#### EXERCISE DIRECTIONS:
For this exercise, please find the lines in the entries that include the word "agent" and copy them.
↓↓↓
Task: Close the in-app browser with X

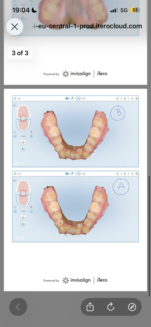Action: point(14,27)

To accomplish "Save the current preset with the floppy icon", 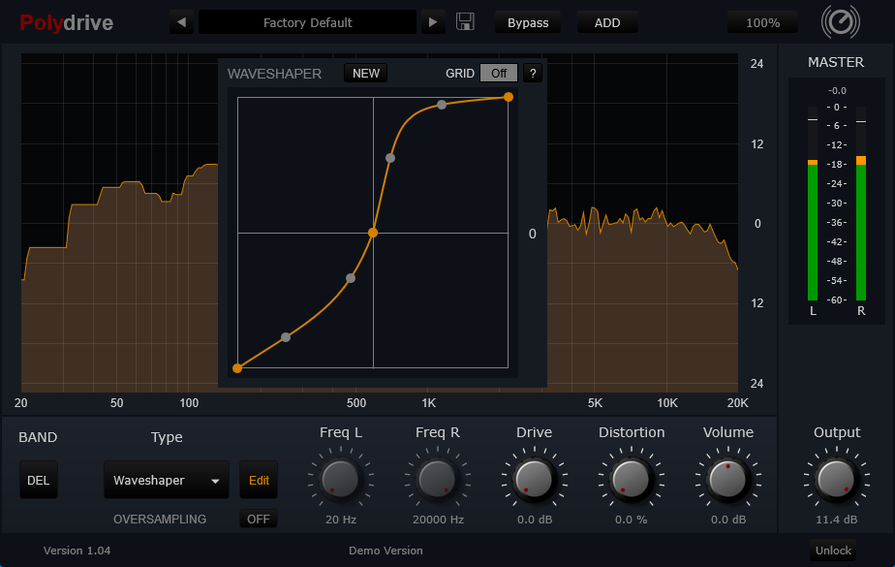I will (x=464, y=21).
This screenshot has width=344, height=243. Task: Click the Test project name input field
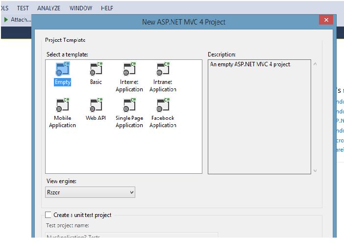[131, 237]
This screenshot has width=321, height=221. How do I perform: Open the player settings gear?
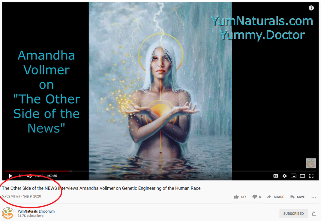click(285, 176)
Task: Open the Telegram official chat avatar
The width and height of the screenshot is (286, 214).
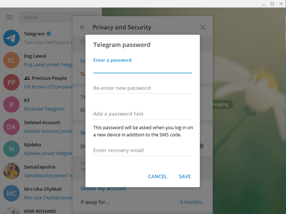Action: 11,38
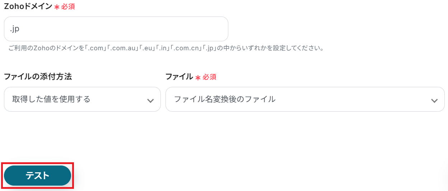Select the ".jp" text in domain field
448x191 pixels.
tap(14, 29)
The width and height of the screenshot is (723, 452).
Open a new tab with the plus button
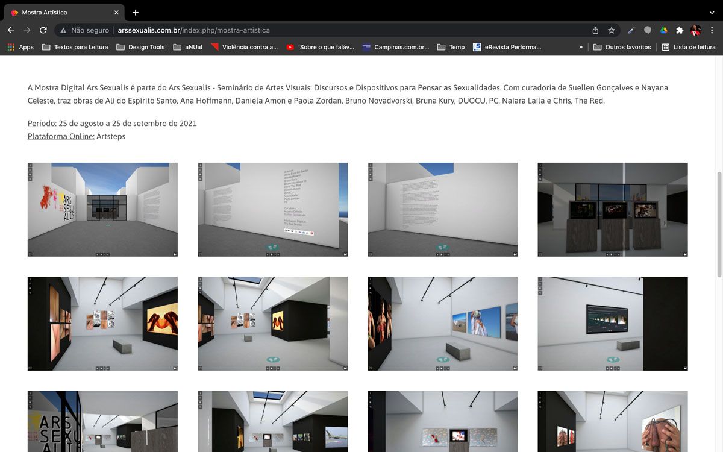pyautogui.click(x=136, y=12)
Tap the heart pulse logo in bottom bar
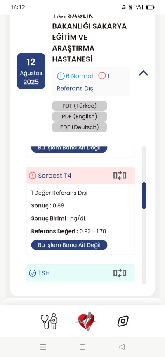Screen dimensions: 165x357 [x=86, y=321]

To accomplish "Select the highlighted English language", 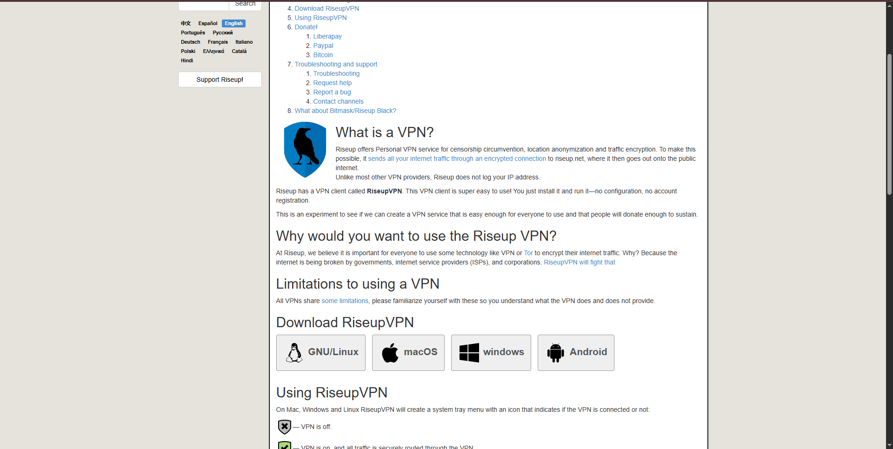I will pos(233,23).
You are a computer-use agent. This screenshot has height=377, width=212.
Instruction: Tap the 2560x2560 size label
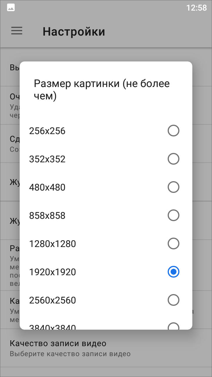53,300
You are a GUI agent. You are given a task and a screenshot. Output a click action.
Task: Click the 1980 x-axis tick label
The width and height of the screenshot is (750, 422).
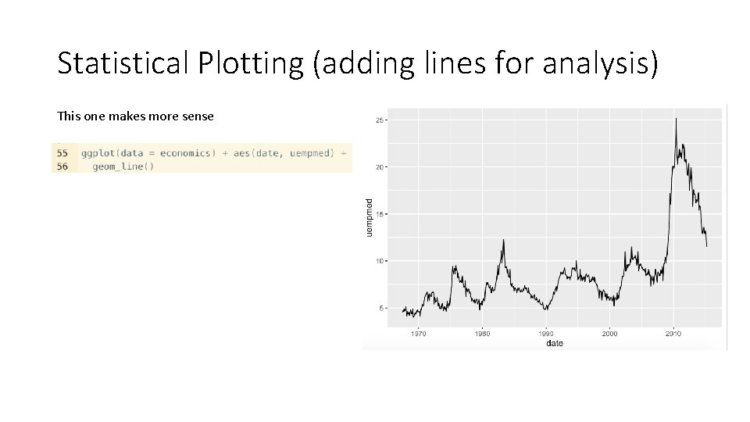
↑↑↑
↓↓↓
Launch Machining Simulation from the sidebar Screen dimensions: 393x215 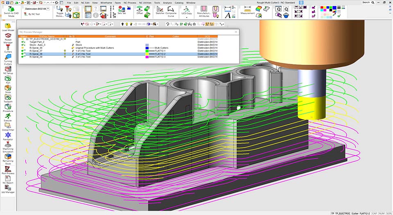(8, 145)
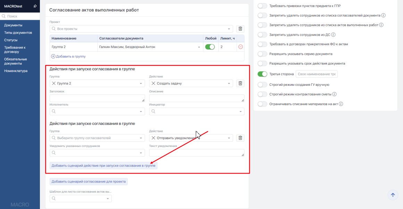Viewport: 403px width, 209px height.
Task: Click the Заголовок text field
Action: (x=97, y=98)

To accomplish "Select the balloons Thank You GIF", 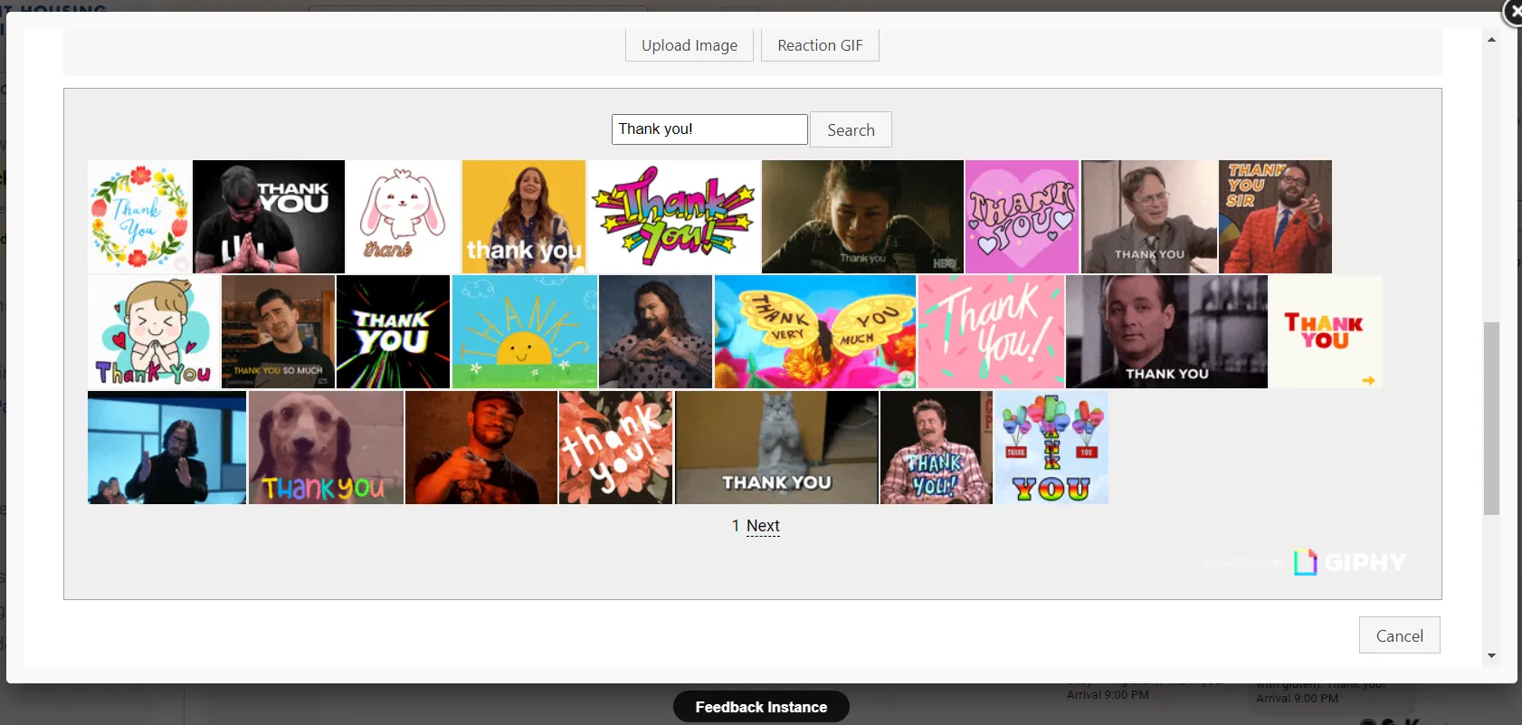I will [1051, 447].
↑↑↑
#### ANSWER SECTION:
You are a computer-use agent. This screenshot has height=377, width=212.
You are a GUI agent. You are given a task and a screenshot. Output a click action.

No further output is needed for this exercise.